- **Task to carry out**
Return, without pictures, the lines from the start of the data through the one that contains "Task: Switch to the Test Results tab".

START Extracted entries

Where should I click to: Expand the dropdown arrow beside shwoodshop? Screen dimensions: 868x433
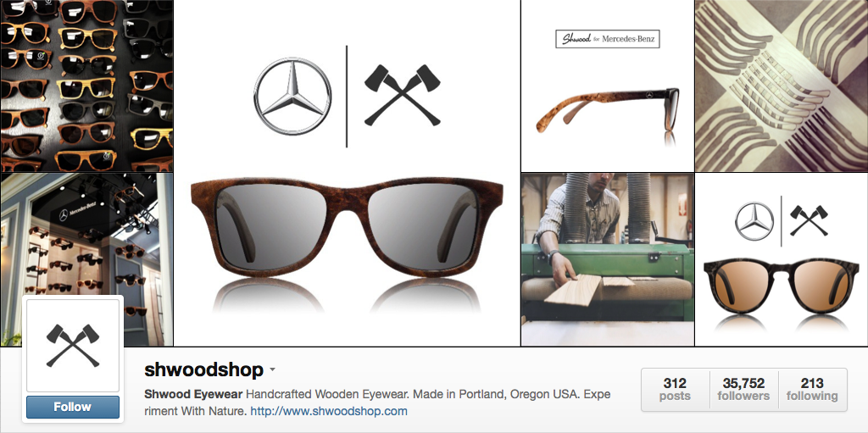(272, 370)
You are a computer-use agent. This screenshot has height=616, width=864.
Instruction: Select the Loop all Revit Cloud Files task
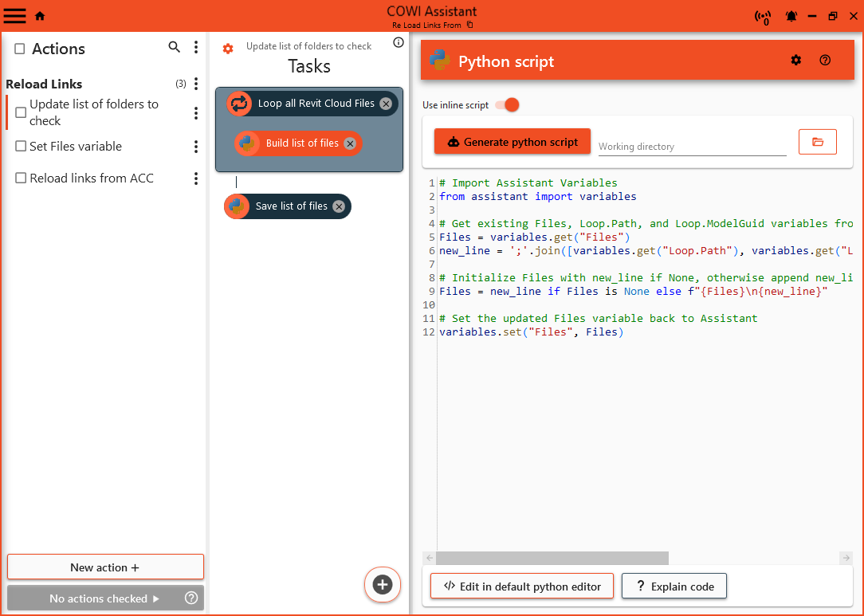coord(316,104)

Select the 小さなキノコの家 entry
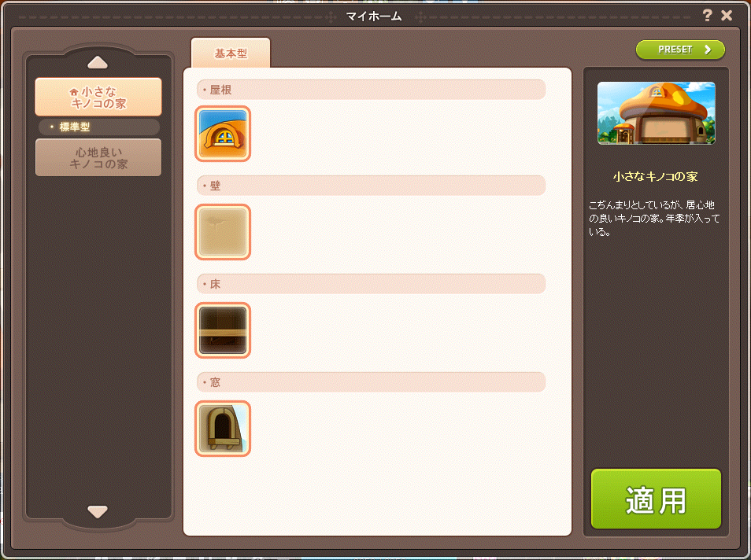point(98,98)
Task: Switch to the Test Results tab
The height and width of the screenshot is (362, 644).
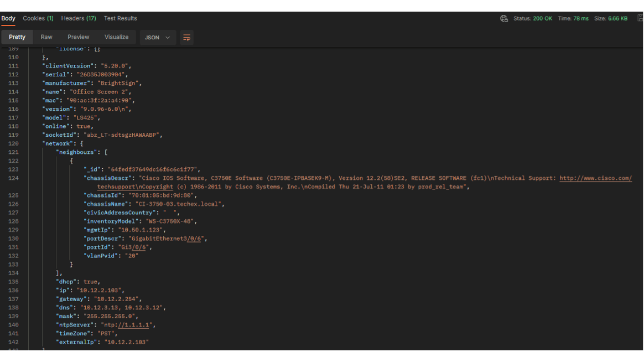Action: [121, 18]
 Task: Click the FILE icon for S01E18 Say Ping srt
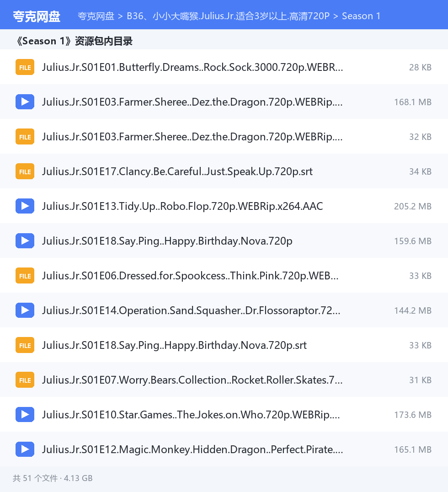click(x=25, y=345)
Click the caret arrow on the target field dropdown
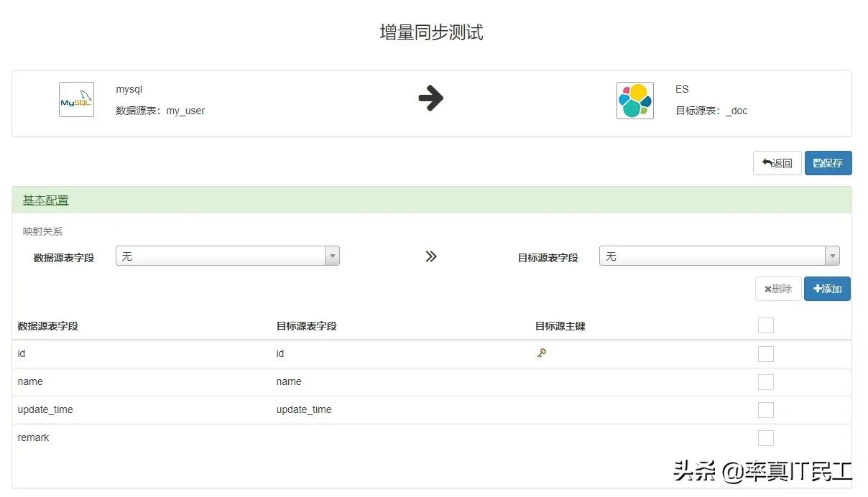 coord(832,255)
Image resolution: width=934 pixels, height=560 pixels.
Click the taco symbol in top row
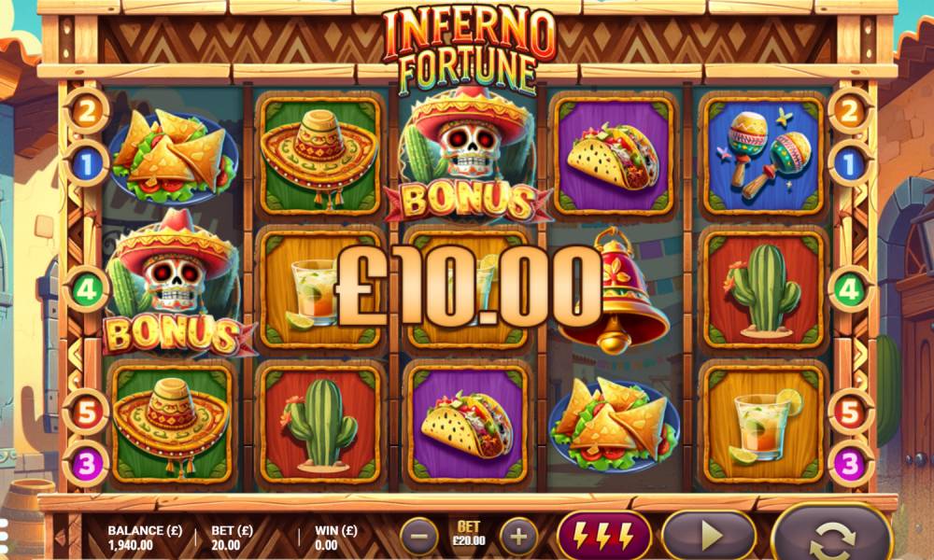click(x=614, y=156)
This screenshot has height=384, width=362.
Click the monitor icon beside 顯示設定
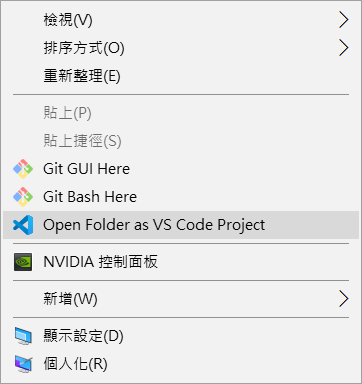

END Extracted entries

- **Final answer**
Where should I click to: Expand the dropdown arrow beside shwoodshop? Screen dimensions: 868x433
(272, 370)
You are a computer-use agent. This screenshot has height=616, width=864.
Instruction: Select the Loop all Revit Cloud Files task
coord(316,104)

Select the 小さなキノコの家 entry
point(98,98)
Task: Switch to the Test Results tab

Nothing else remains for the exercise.